_The task:_ What is needed is an exact copy of every entry.

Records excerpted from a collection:
****
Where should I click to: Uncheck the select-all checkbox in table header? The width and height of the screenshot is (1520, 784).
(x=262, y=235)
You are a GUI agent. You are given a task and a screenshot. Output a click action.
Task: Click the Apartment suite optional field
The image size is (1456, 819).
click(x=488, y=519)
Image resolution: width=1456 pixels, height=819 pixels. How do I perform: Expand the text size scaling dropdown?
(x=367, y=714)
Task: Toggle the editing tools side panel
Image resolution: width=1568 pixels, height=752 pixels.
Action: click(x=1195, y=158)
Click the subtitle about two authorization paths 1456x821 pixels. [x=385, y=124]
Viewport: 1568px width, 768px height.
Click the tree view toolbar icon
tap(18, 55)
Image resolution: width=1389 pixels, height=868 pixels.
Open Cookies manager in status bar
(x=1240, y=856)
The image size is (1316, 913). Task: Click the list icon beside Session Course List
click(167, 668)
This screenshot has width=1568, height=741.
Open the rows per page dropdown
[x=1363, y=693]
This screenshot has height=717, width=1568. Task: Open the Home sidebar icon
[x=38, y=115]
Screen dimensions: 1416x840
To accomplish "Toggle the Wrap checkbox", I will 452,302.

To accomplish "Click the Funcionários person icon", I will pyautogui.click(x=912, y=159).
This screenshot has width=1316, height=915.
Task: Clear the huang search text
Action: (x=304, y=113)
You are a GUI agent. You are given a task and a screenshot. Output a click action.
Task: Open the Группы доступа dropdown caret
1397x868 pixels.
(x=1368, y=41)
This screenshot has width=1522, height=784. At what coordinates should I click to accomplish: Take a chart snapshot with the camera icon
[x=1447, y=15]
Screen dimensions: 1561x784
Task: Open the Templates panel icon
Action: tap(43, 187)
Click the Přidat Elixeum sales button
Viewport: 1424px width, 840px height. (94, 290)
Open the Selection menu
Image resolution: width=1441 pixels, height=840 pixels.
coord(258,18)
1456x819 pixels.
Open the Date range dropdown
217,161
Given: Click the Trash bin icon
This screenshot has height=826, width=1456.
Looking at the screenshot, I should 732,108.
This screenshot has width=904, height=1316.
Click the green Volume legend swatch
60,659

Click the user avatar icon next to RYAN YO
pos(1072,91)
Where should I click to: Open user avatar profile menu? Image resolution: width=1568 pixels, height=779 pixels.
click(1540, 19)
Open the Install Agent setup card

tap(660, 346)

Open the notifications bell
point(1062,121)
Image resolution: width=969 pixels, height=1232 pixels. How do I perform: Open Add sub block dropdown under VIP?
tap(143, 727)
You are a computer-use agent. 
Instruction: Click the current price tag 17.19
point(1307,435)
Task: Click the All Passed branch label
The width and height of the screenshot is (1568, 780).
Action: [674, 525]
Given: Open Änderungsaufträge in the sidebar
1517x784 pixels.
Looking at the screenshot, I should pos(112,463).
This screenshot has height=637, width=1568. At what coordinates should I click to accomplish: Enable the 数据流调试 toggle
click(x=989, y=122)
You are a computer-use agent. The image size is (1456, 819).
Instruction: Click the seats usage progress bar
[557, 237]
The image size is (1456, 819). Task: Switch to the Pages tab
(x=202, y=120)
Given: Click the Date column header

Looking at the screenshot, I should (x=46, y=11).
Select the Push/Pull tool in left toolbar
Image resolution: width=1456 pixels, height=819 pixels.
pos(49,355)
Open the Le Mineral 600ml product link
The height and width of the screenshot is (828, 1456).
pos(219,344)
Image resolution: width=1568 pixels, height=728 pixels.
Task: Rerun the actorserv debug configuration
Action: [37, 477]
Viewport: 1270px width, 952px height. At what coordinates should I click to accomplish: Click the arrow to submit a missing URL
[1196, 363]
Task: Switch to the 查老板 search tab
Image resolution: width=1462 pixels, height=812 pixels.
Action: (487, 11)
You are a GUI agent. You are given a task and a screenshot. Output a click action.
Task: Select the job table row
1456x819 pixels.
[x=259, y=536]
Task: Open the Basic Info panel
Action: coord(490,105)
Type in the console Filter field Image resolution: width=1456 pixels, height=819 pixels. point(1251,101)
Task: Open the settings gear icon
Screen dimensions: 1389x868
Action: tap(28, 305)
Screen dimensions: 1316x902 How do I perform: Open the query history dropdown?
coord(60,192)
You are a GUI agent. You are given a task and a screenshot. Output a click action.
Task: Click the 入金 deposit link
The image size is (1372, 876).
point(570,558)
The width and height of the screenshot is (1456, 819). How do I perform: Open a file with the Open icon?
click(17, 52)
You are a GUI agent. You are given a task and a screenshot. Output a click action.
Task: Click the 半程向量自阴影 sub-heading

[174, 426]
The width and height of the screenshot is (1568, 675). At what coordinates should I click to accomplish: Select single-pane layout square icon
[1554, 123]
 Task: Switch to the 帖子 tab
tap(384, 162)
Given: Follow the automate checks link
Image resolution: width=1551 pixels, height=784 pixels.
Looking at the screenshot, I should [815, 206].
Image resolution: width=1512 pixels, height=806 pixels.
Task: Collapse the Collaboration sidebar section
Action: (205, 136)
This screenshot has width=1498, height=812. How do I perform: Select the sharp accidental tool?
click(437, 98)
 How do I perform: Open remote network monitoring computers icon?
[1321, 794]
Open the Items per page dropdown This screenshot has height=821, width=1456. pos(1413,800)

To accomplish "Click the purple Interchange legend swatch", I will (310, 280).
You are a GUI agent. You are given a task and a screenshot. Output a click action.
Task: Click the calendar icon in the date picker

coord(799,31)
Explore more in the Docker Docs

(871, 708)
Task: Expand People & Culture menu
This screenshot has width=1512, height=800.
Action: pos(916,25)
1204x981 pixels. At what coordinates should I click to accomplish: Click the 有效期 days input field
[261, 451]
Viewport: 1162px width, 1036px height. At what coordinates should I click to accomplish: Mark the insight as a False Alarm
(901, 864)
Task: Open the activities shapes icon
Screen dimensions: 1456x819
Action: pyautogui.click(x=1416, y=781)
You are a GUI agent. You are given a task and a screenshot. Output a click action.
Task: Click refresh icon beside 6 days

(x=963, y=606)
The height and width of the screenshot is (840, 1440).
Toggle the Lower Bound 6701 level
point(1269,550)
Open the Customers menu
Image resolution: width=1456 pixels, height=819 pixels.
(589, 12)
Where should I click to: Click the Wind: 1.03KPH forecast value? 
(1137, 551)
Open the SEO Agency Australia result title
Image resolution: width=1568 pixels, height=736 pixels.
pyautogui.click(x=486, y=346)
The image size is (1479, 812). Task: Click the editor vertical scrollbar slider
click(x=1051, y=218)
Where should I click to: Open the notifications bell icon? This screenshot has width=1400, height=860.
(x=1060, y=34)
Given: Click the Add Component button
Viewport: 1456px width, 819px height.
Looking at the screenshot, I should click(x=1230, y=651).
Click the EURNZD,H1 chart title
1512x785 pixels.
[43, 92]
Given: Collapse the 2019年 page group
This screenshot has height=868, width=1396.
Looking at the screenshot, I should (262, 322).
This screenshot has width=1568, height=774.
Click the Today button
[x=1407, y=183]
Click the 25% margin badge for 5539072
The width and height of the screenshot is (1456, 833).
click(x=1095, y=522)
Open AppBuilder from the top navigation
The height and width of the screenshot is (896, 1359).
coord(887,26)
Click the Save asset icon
****
_Result for this task:_
Where should I click to: Uncheck the select-all checkbox in table header? The width and height of the screenshot is (1520, 784).
(x=262, y=235)
You are a GUI agent. You are given a task and a screenshot. Output a click action.
Task: Click the Apartment suite optional field
The image size is (1456, 819).
click(x=488, y=519)
Image resolution: width=1456 pixels, height=819 pixels. How do I perform: Expand the text size scaling dropdown?
(x=367, y=714)
Task: Toggle the editing tools side panel
Image resolution: width=1568 pixels, height=752 pixels.
Action: click(x=1195, y=158)
Click the subtitle about two authorization paths 1456x821 pixels. [x=385, y=124]
Viewport: 1568px width, 768px height.
Click the tree view toolbar icon
tap(18, 55)
Image resolution: width=1389 pixels, height=868 pixels.
Open Cookies manager in status bar
(x=1240, y=856)
The image size is (1316, 913). Task: Click the list icon beside Session Course List
click(167, 668)
This screenshot has width=1568, height=741.
Open the rows per page dropdown
[x=1363, y=693]
This screenshot has height=717, width=1568. Task: Open the Home sidebar icon
[x=38, y=115]
Screen dimensions: 1416x840
To accomplish "Toggle the Wrap checkbox", I will 452,302.

To accomplish "Click the Funcionários person icon", I will pyautogui.click(x=912, y=159).
This screenshot has width=1316, height=915.
Task: Clear the huang search text
Action: (x=304, y=113)
You are a GUI agent. You are given a task and a screenshot. Output a click action.
Task: Open the Группы доступа dropdown caret
1397x868 pixels.
(x=1368, y=41)
This screenshot has width=1522, height=784. At what coordinates should I click to accomplish: Take a chart snapshot with the camera icon
[x=1447, y=15]
Screen dimensions: 1561x784
Task: Open the Templates panel icon
Action: tap(43, 187)
Click the Přidat Elixeum sales button
Viewport: 1424px width, 840px height. (94, 290)
Open the Selection menu
Image resolution: width=1441 pixels, height=840 pixels.
coord(258,18)
1456x819 pixels.
Open the Date range dropdown
217,161
Given: Click the Trash bin icon
This screenshot has height=826, width=1456.
Looking at the screenshot, I should 732,108.
This screenshot has width=904, height=1316.
Click the green Volume legend swatch
60,659

Click the user avatar icon next to RYAN YO
pos(1072,91)
Where should I click to: Open user avatar profile menu? Image resolution: width=1568 pixels, height=779 pixels.
click(1540, 19)
Open the Install Agent setup card

tap(660, 346)

Open the notifications bell
point(1062,121)
Image resolution: width=969 pixels, height=1232 pixels. How do I perform: Open Add sub block dropdown under VIP?
tap(143, 727)
You are a computer-use agent. 
Instruction: Click the current price tag 17.19
point(1307,435)
Task: Click the All Passed branch label
The width and height of the screenshot is (1568, 780).
Action: [674, 525]
Given: Open Änderungsaufträge in the sidebar
1517x784 pixels.
Looking at the screenshot, I should pos(112,463).
This screenshot has height=637, width=1568. At what coordinates should I click to accomplish: Enable the 数据流调试 toggle
click(x=989, y=122)
You are a computer-use agent. The image size is (1456, 819).
Instruction: Click the seats usage progress bar
[557, 237]
The image size is (1456, 819). Task: Switch to the Pages tab
(x=202, y=120)
Given: Click the Date column header

Looking at the screenshot, I should (x=46, y=11).
Select the Push/Pull tool in left toolbar
Image resolution: width=1456 pixels, height=819 pixels.
pos(49,355)
Open the Le Mineral 600ml product link
The height and width of the screenshot is (828, 1456).
pos(219,344)
Image resolution: width=1568 pixels, height=728 pixels.
Task: Rerun the actorserv debug configuration
Action: [37, 477]
Viewport: 1270px width, 952px height. At what coordinates should I click to accomplish: Click the arrow to submit a missing URL
[1196, 363]
Task: Switch to the 查老板 search tab
Image resolution: width=1462 pixels, height=812 pixels.
Action: (487, 11)
You are a GUI agent. You are given a task and a screenshot. Output a click action.
Task: Select the job table row
1456x819 pixels.
[x=259, y=536]
Task: Open the Basic Info panel
Action: coord(490,105)
Type in the console Filter field Image resolution: width=1456 pixels, height=819 pixels. point(1251,101)
Task: Open the settings gear icon
Screen dimensions: 1389x868
Action: tap(28, 305)
Screen dimensions: 1316x902 How do I perform: Open the query history dropdown?
coord(60,192)
You are a GUI agent. You are given a task and a screenshot. Output a click action.
Task: Click the 入金 deposit link
The image size is (1372, 876).
point(570,558)
The width and height of the screenshot is (1456, 819). How do I perform: Open a file with the Open icon?
click(17, 52)
You are a GUI agent. You are given a task and a screenshot. Output a click action.
Task: Click the 半程向量自阴影 sub-heading

[174, 426]
The width and height of the screenshot is (1568, 675). At what coordinates should I click to accomplish: Select single-pane layout square icon
[1554, 123]
 Task: Switch to the 帖子 tab
tap(384, 162)
Given: Follow the automate checks link
Image resolution: width=1551 pixels, height=784 pixels.
Looking at the screenshot, I should [815, 206].
Image resolution: width=1512 pixels, height=806 pixels.
Task: Collapse the Collaboration sidebar section
Action: (205, 136)
This screenshot has width=1498, height=812. How do I perform: Select the sharp accidental tool?
click(437, 98)
 How do I perform: Open remote network monitoring computers icon?
[1321, 794]
Open the Items per page dropdown This screenshot has height=821, width=1456. pos(1413,800)

To accomplish "Click the purple Interchange legend swatch", I will (310, 280).
You are a GUI agent. You are given a task and a screenshot. Output a click action.
Task: Click the calendar icon in the date picker

coord(799,31)
Explore more in the Docker Docs

(871, 708)
Task: Expand People & Culture menu
This screenshot has width=1512, height=800.
Action: pos(916,25)
1204x981 pixels. At what coordinates should I click to accomplish: Click the 有效期 days input field
[261, 451]
Viewport: 1162px width, 1036px height. At what coordinates should I click to accomplish: Mark the insight as a False Alarm
(901, 864)
Task: Open the activities shapes icon
Screen dimensions: 1456x819
Action: pyautogui.click(x=1416, y=781)
You are a GUI agent. You are given a task and a screenshot. Output a click action.
Task: Click refresh icon beside 6 days

(x=963, y=606)
The height and width of the screenshot is (840, 1440).
Toggle the Lower Bound 6701 level
point(1269,550)
Open the Customers menu
Image resolution: width=1456 pixels, height=819 pixels.
(589, 12)
Where should I click to: Click the Wind: 1.03KPH forecast value? 
(1137, 551)
Open the SEO Agency Australia result title
Image resolution: width=1568 pixels, height=736 pixels.
pyautogui.click(x=486, y=346)
The image size is (1479, 812). Task: Click the editor vertical scrollbar slider
click(x=1051, y=218)
Where should I click to: Open the notifications bell icon? This screenshot has width=1400, height=860.
(x=1060, y=34)
Given: Click the Add Component button
Viewport: 1456px width, 819px height.
Looking at the screenshot, I should click(x=1230, y=651).
Click the EURNZD,H1 chart title
1512x785 pixels.
[43, 92]
Given: Collapse the 2019年 page group
This screenshot has height=868, width=1396.
Looking at the screenshot, I should (262, 322).
This screenshot has width=1568, height=774.
Click the Today button
[x=1407, y=183]
Click the 25% margin badge for 5539072
The width and height of the screenshot is (1456, 833).
click(x=1095, y=522)
Open AppBuilder from the top navigation
The height and width of the screenshot is (896, 1359).
coord(887,26)
Click the Save asset icon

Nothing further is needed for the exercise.